192.223CSC32::M_EVANSbe the villageFri Sep 06 1996 10:5318
    Adoption, like abortion and choosing to keep a child are all very
    personal decisions.  I personally know I could not give up a child who
    spent 9 months in my uterus, even though I know my oldest child and I
    went through a lot of poverty and rough spots while getting to a
    "comfortable" point in life.  She graduates from College in December. 
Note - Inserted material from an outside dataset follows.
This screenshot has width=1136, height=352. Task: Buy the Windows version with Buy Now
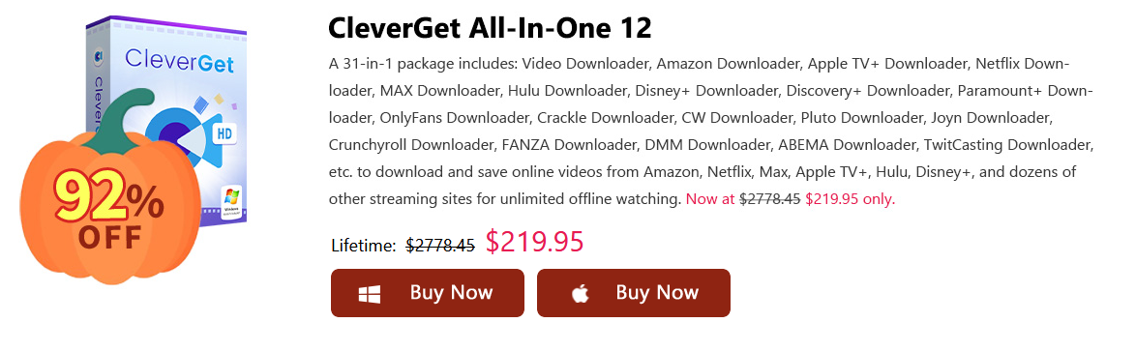(x=427, y=293)
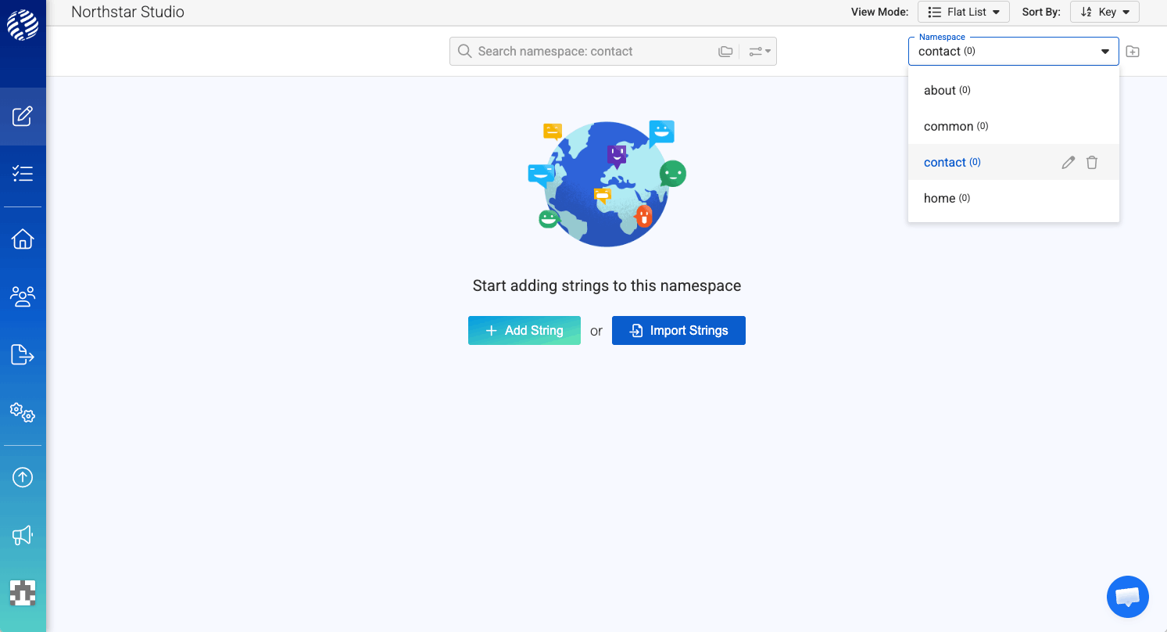The width and height of the screenshot is (1167, 632).
Task: Click the Import Strings button
Action: click(x=678, y=330)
    She was born when I was 18 and unskilled and not particularly welcomed
    into the world by her paternal grandparents.  As a matter of fact they
    sounded just like you do.  
    
    Too bad, they missed out on enjoying a wonderful person who still sends
    them birthday and xmas cards, and continues to write to them on
    occaision, even though they have never said a kind word to her, hate
    her major, and belittled her, as they did their own kids.  I would urge
    you to learn to enjoy this new gift to your family, instead of feeling
    that all is lost because this child is getting started in less than
    ideal circumstances.  
    
    meg
192.225CSC32::M_EVANSbe the villageFri Sep 06 1996 11:398
    No,
    
    Paternal grand's.  My mom refers to her as the "perfect grandchild." 
    she gave my parents years of joy, as they took care of her quite a bit
    in her younger years.  The other two never got to experience my parents
    at that level of health.  
    
    meg
192.226sometimes adoption is the best choiceWMOIS::MELANSON_DOMFri Sep 06 1996 11:5111
    Well Meg, you seem to have done a good job.  However, there are alot of 
    people out there that just want to use the system and could care less
    about the children and thats what I am getting at.  I think the Adoption 
    option for a girl that is 16 having a baby sounds more like the best
    thing to do in most cases.  If there is continious support from both 
    families to ensure that the child is properly raised, and the young lady
    does'nt sit on her but and let the world take care of everything then
    she should keep the child.  Otherwise the adoption option would be the
    best for the child IMHO.
    
    Dom 
192.224SPECXN::CONLONFri Sep 06 1996 12:2310
    Excellent note, Meg.  It is, indeed, a personal decision.
    
    It would also be a great loss if the nephew's family missed out
    on this child's life because of their anger or sadness at the
    situation.
    
    Your daughter always sounds wonderful.  It's sad for her paternal
    grandparents that they don't appreciate her in their lives.
    
    Thanks.
192.227It's been changed now.SPECXN::CONLONFri Sep 06 1996 12:246
    Meg, I'm sorry - I knew it was 'paternal grandparents', but I typed
    'maternal' by mistake.
    
    Sorry about that!  I'll change it.